As a relatively new author, I have spent hundreds of hours on the internet, reading magazine and newspaper articles, talking with other authors on Skype and author forums in an attempt to understand how the publishing industry works. By doing so I imagined this would help me with the process required to bring my work to the attention of a mainstream publishing house and secure that lucrative book deal we all aspire to.
I now know that I have no idea how to do this, but I am consoled by the fact that no one else seems to either. There is no magic formula that will get your book taken up by a publising house or an agent, it's all a question of individual taste, the popular theme or trend that is selling at the time and whether or not the acquisitions editor is in a receptive mood that day.
One thing I heard which completely depressed me, was an interview with a multi-published historical fiction author who said she has to employ a professional firm of publicists to promote her work because her publisher does not spend resources on promotion.
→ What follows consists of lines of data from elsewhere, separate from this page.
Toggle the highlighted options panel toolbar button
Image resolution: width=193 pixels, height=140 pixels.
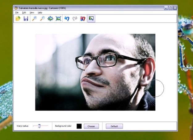pyautogui.click(x=91, y=19)
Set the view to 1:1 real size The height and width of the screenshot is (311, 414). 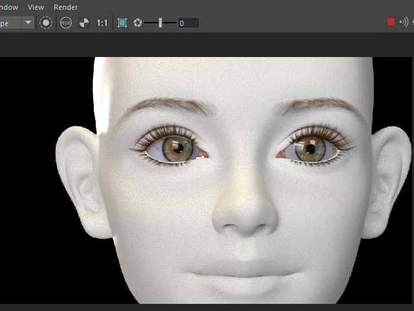click(102, 23)
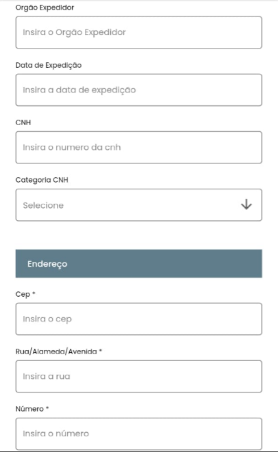Focus the Orgão Expedidor input field
The image size is (278, 452).
click(139, 32)
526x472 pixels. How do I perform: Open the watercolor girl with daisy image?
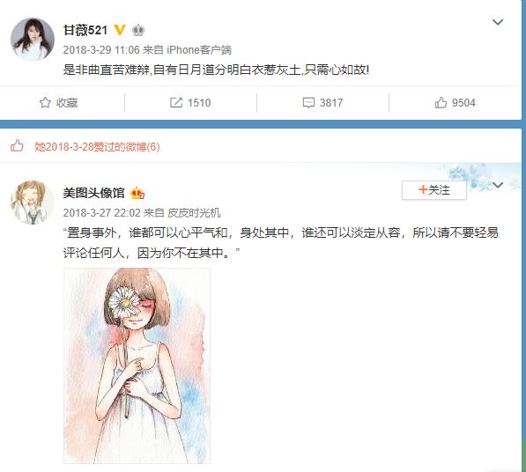pos(137,365)
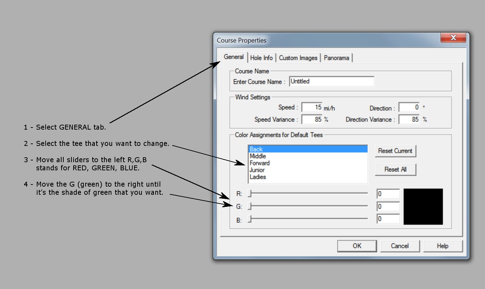Viewport: 485px width, 289px height.
Task: Switch to the Hole Info tab
Action: point(261,58)
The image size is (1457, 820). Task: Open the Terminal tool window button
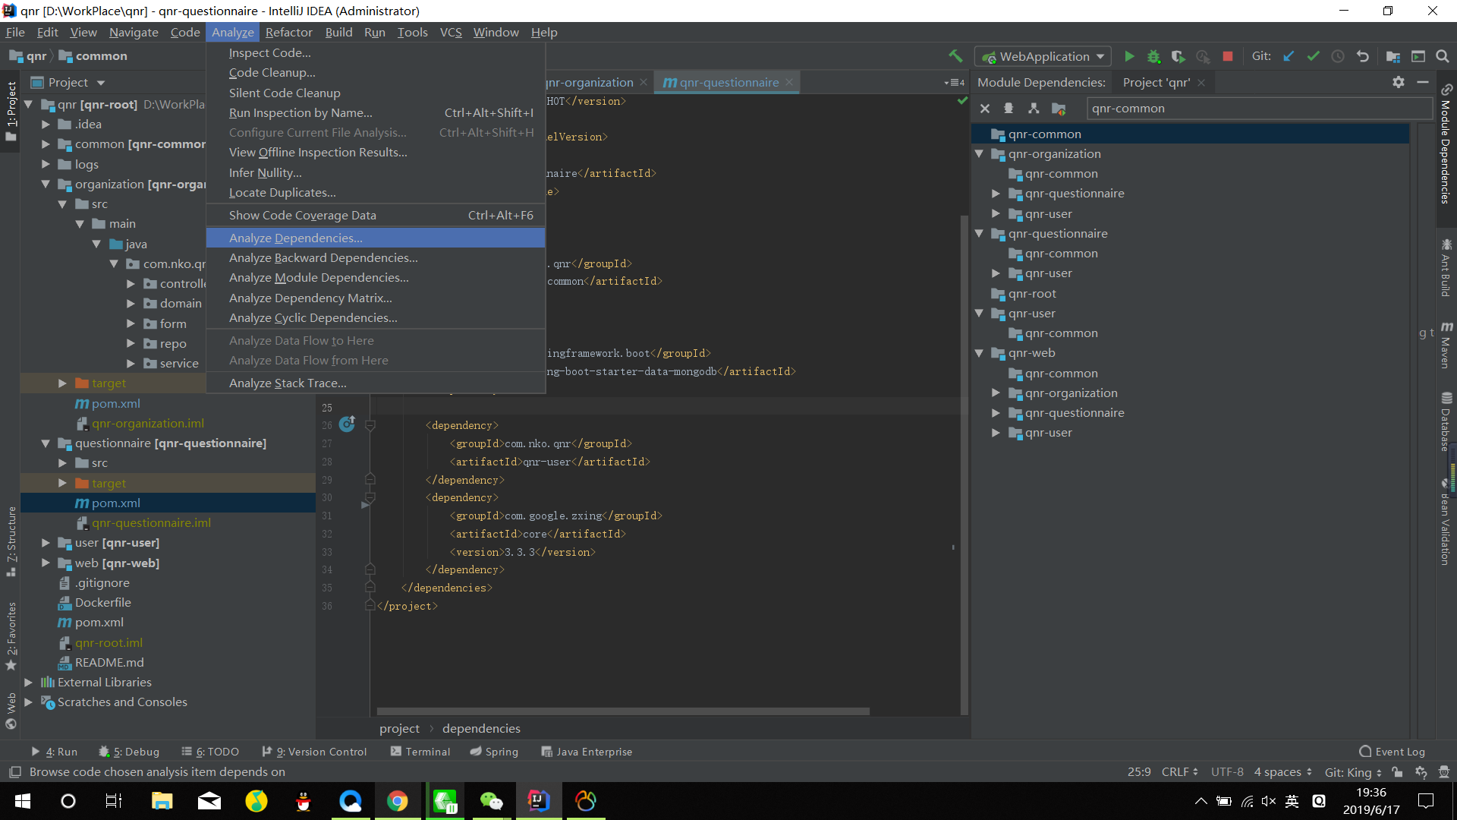pos(420,752)
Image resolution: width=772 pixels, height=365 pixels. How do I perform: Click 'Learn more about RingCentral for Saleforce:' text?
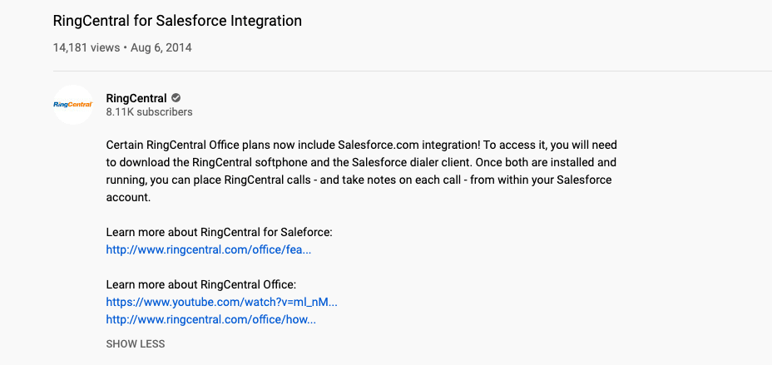point(219,232)
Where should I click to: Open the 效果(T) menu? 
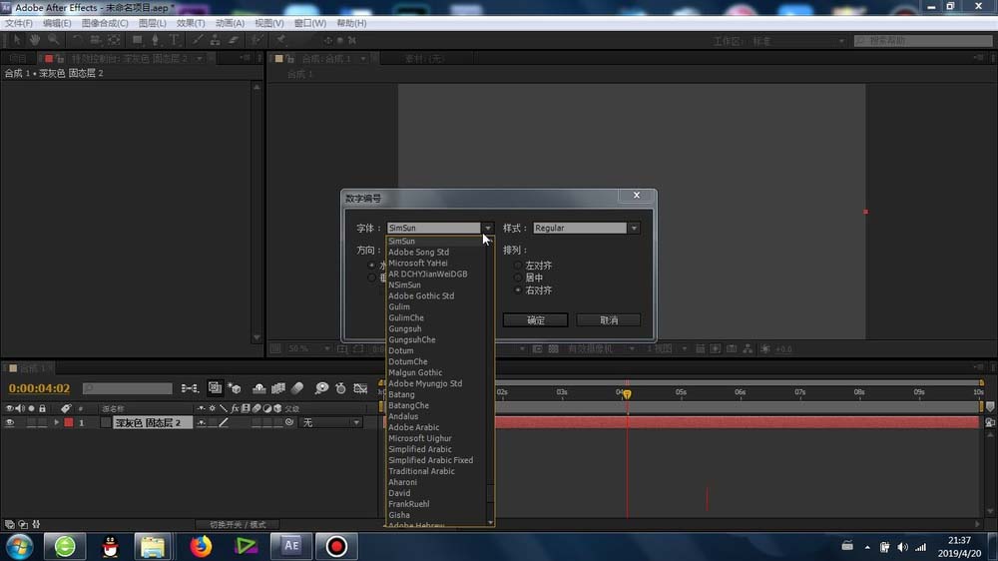(x=190, y=23)
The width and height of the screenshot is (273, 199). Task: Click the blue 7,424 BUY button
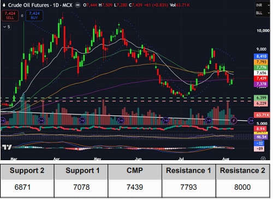(x=34, y=15)
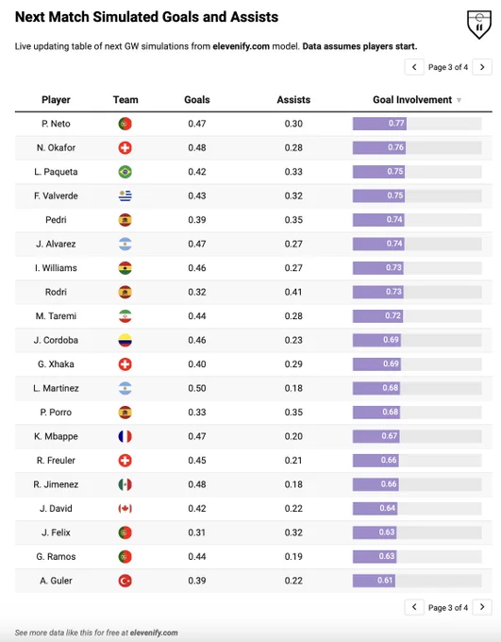The height and width of the screenshot is (642, 501).
Task: Click the elevenify shield logo
Action: pos(479,25)
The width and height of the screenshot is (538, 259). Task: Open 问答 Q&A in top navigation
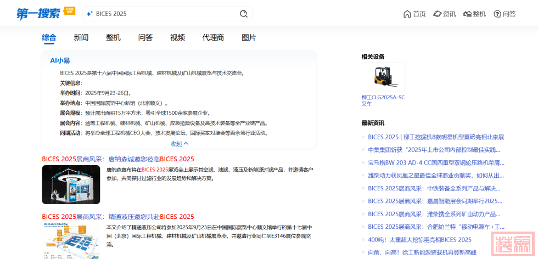505,14
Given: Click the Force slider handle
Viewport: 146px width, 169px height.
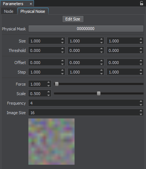Looking at the screenshot, I should [57, 84].
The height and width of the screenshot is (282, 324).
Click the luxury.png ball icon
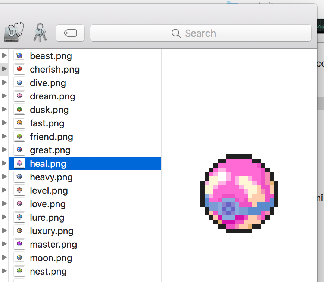(19, 230)
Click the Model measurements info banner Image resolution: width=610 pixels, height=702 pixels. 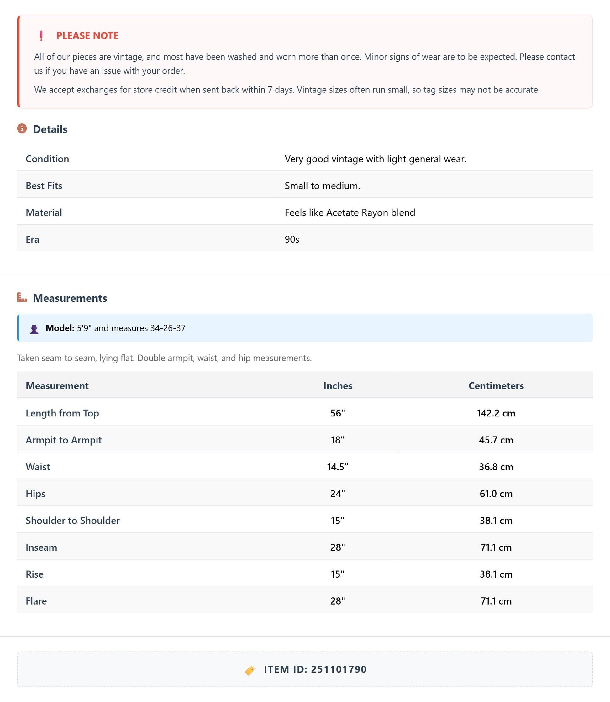coord(305,328)
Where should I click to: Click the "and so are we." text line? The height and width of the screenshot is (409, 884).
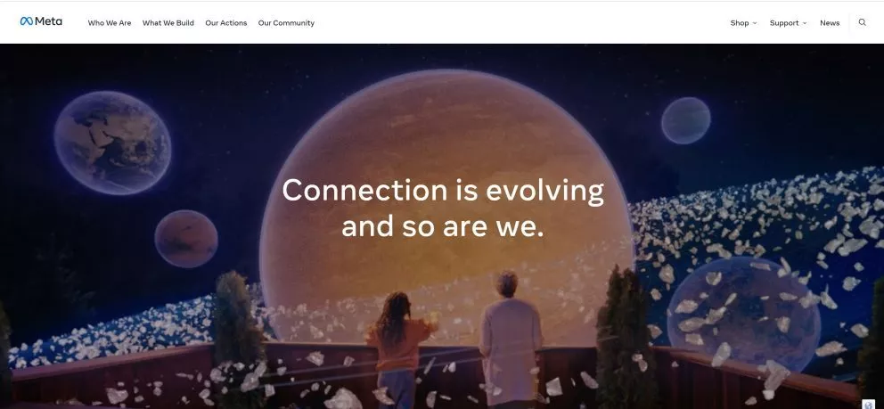coord(443,226)
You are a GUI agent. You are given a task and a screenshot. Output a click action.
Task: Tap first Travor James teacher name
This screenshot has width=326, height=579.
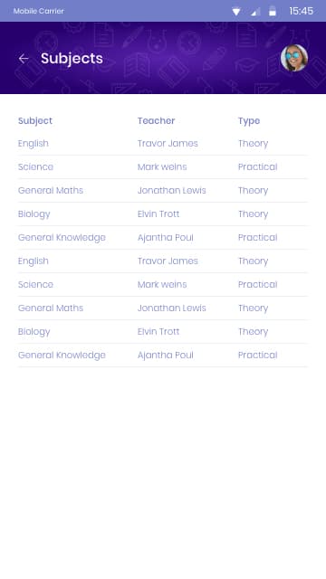168,143
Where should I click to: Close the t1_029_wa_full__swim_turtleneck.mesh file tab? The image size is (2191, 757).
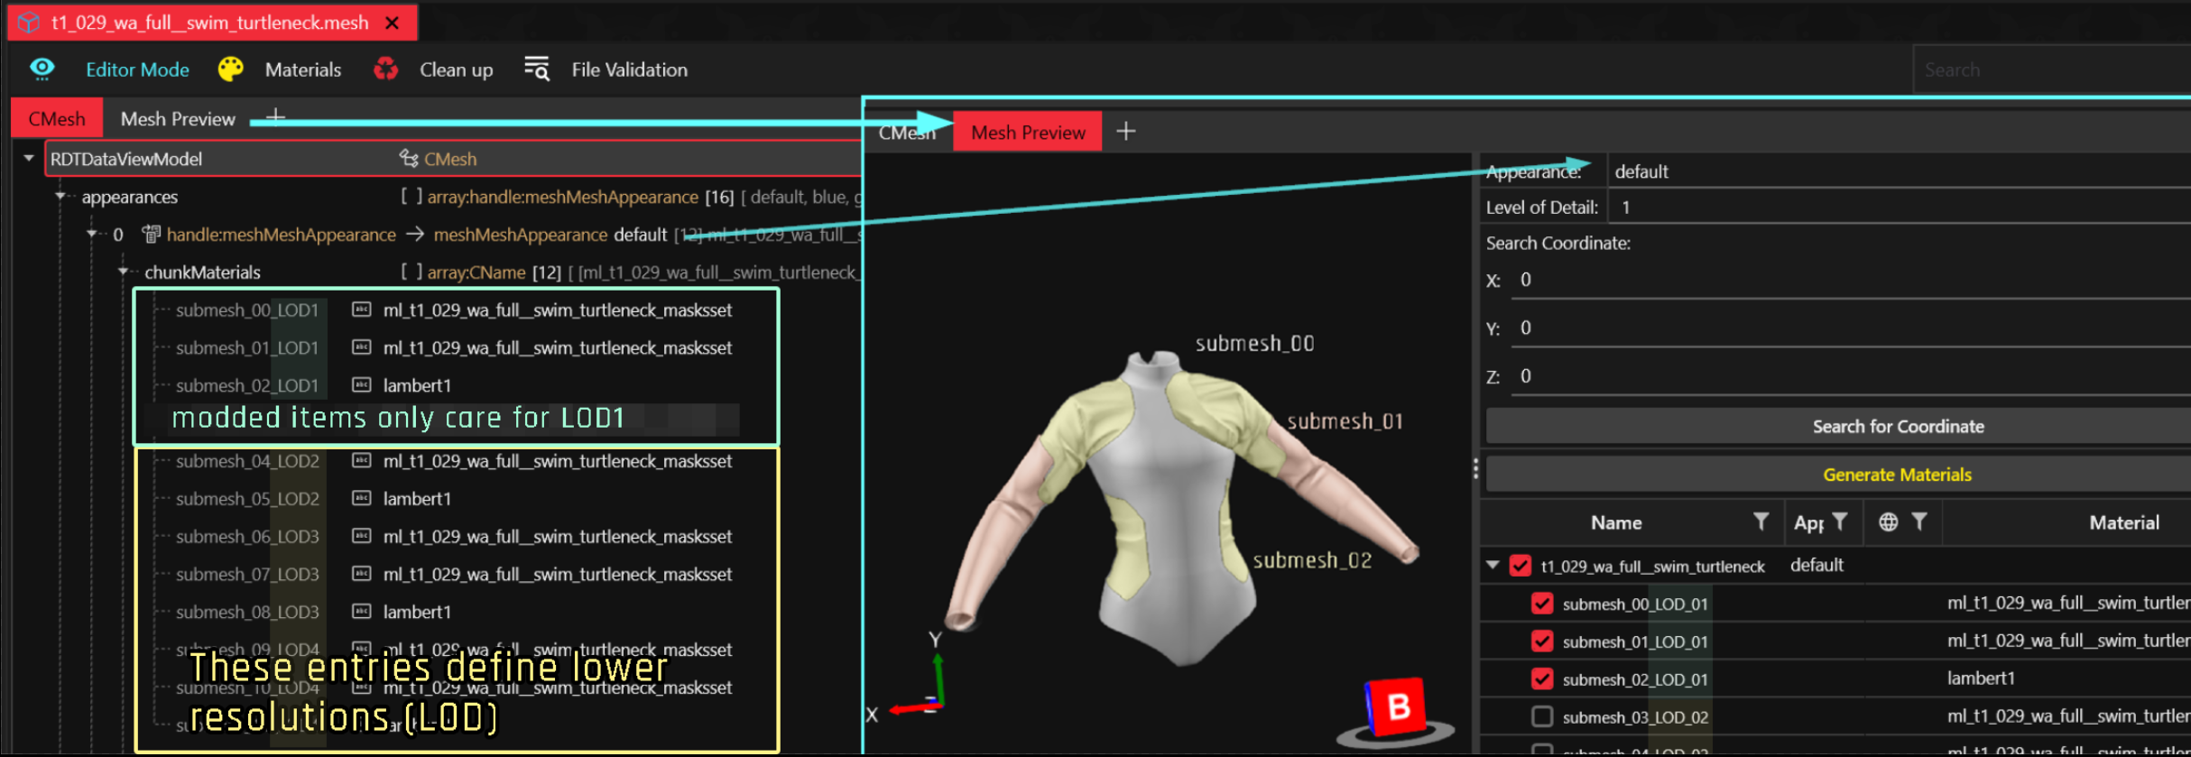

This fee takes up a chunk of her royalties, and more of it is spent on travelling and researching her next book.
Wasn't there a time when, once a publisher takes you into their 'stable' of authors, in exchange for a large chunk of the royalties on each sale, they provide you with an editor, arrange to get bookshops to stock and display the book, their publicity department issues press releases and organises book signings, tours and interviews? This may still be true if your name is Grisham, Cornwell or Follett, but this particular author does not appear to benefit from these services, and her last book was released with several spelling mistakes and typos.
And the name of that publisher? Are you kidding! They might be about to announce they are offering me a three book deal any moment - Does that make me the 'w' word? -Probably.